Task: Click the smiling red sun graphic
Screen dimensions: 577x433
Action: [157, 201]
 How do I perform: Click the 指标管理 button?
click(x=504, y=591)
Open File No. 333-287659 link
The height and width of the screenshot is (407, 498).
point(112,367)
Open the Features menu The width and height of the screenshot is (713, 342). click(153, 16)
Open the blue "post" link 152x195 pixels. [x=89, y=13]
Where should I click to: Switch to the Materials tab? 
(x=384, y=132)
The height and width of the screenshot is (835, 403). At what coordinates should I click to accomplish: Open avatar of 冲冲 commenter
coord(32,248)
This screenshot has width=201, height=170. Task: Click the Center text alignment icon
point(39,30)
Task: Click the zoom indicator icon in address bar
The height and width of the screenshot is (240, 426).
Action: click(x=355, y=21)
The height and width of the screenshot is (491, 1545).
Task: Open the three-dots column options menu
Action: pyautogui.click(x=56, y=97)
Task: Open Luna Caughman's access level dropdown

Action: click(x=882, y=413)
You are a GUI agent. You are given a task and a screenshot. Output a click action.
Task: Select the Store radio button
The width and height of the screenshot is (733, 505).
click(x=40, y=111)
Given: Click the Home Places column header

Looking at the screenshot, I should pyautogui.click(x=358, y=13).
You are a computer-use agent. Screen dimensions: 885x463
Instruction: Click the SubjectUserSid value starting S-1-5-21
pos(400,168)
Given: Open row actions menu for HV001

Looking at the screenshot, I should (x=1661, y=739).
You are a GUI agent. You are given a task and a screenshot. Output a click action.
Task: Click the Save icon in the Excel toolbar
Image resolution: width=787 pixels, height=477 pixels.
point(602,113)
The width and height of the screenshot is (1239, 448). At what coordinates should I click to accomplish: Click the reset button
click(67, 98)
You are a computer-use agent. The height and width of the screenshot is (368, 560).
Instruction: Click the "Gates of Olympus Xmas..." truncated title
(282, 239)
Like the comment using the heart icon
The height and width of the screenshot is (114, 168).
• • •
Based on the records above, how many lines hold the string "agent"? Answer with the number by itself.

4